- _Text section_
========================================================================

The floors use a super-simple data file format, with an ASCII roguelike map and a series of command lines to create NPCs, traps, text, etc. The weapons and armor are listed in an even simpler format, with space-delimited fields.

Both the command lines and item formats are just run thru a tokenizer I wrote, that reads words, "strings", numbers, and [lists]:

type    name        cost    stat    bonus   damage  inflicts    twoh
wpn "Club"      5   Str 0   3   [blunt]     0

becomes:

{'type': 'wpn', 'name': 'Club', 'cost': 5, 'bonus': 0, 'damage': 3, 'inflicts': ['blunt'], 'twoh': 0}

Mystic Dungeon BBS

As previously mentioned, I'm interested in BBS's.
So I set mine up! After 30 years, The Dungeon is back as The Mystic Dungeon BBS!

mystic-dungeon-2019-02-23

Connect with: telnet mysticdungeon.club 1666
(soon I'll have a proper domain, and SSL cert so you can ssh host 2666)

Set your terminal for black background, 80x25, and UTF-8, I dunno what it'll do to DOS CP, but everything's Unicode now.

If your Mac doesn't ship with a telnet anymore, you can grab the previous OS's one from a backup, or port install inetutils and then use gtelnet.

Of course visit the Doors to try the Mystic Dungeon doorgame!

Dungeon-2019-02-23-23.56.20
Dungeon-2019-02-23-23.56.45

I wrote the start of this last weekend in a Ballmer Peak, and have been adding to it since. Now it has a town and a dungeon with 8 levels, 24 kinds of monsters, combat, an innkeeper for resting, a merchant for buying equipment, and banker for saving money between deaths.

Coming up are potions and other useful items, traps, chests (which are often trapped), and magic.

Right now, only Fighters make any sense to play, though different races have some advantages (Dwarf especially for long-range darkvision in the dungeon, since I don't sell light sources yet!). The character shown is a bit cheaty on cash and XP; it'll take a long, long time to reach that level legit.

========================================================================

- _Data extracted from a collection_
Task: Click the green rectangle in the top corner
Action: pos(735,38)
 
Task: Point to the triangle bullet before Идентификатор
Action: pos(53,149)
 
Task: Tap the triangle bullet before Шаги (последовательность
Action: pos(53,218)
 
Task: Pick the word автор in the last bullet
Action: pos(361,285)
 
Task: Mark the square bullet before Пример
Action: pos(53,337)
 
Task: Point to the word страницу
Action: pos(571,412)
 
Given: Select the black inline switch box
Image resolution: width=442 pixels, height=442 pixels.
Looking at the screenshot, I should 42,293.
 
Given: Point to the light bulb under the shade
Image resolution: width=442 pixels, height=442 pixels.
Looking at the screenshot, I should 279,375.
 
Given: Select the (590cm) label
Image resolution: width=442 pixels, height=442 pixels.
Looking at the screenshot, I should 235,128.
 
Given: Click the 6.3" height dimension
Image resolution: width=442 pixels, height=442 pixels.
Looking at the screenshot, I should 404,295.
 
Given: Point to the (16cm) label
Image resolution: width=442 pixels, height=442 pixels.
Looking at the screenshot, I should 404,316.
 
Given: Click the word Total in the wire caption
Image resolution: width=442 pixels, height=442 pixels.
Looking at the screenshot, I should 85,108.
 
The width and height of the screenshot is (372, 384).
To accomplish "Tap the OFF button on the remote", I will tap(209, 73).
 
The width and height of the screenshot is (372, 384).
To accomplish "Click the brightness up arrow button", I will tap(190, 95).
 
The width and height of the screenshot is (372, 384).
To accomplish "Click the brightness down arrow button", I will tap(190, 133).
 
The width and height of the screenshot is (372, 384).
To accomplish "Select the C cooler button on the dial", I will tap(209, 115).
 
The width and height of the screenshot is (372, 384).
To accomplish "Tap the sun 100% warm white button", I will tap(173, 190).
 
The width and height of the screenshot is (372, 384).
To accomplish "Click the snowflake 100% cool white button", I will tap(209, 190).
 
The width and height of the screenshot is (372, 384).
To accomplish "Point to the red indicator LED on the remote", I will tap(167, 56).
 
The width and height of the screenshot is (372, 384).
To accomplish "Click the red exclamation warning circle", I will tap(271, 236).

========================================================================

- _Work instructions_
In the Mystic Dungeon text, list every kind of input the tokenizer is said to read.

- _Answer below_
Words, strings, numbers, and lists.